**Recorded information:**

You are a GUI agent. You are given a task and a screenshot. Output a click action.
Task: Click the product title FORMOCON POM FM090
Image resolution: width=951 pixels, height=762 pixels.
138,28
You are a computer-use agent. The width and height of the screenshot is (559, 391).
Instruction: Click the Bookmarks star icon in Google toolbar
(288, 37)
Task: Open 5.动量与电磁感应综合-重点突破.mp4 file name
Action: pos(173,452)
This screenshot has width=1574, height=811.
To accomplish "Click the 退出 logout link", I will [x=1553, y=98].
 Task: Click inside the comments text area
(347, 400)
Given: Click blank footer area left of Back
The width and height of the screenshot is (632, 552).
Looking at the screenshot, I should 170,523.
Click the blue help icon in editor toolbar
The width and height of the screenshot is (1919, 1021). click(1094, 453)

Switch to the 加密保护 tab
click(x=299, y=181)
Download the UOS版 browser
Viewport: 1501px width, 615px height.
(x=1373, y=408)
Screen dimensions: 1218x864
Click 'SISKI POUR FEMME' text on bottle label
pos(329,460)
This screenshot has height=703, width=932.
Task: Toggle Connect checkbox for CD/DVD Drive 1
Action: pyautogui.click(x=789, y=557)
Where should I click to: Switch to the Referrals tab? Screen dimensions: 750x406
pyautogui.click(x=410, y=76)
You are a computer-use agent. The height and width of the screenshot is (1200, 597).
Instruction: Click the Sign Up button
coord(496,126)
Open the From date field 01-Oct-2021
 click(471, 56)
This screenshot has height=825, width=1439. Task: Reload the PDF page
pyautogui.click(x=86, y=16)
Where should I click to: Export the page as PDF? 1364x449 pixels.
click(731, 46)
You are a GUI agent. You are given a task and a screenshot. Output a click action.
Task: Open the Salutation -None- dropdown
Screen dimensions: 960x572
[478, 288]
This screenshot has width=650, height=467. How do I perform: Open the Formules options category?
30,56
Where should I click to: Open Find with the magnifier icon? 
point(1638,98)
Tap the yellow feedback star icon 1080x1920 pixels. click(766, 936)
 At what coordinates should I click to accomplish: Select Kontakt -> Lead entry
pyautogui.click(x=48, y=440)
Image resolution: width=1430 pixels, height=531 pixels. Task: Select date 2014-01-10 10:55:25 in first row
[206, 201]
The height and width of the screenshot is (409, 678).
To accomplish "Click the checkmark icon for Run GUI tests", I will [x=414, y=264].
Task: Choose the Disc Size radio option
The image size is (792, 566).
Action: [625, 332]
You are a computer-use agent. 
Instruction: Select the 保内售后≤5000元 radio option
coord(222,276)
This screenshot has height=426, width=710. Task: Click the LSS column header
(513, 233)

**What to produce:** Among the lines of the data, find every one that holds "computer" and copy it.

**Task result:**
You are a computer-use agent. The width and height of the screenshot is (559, 391).
You are a computer-use agent. The height and width of the screenshot is (1200, 597).
You are a computer-use agent. 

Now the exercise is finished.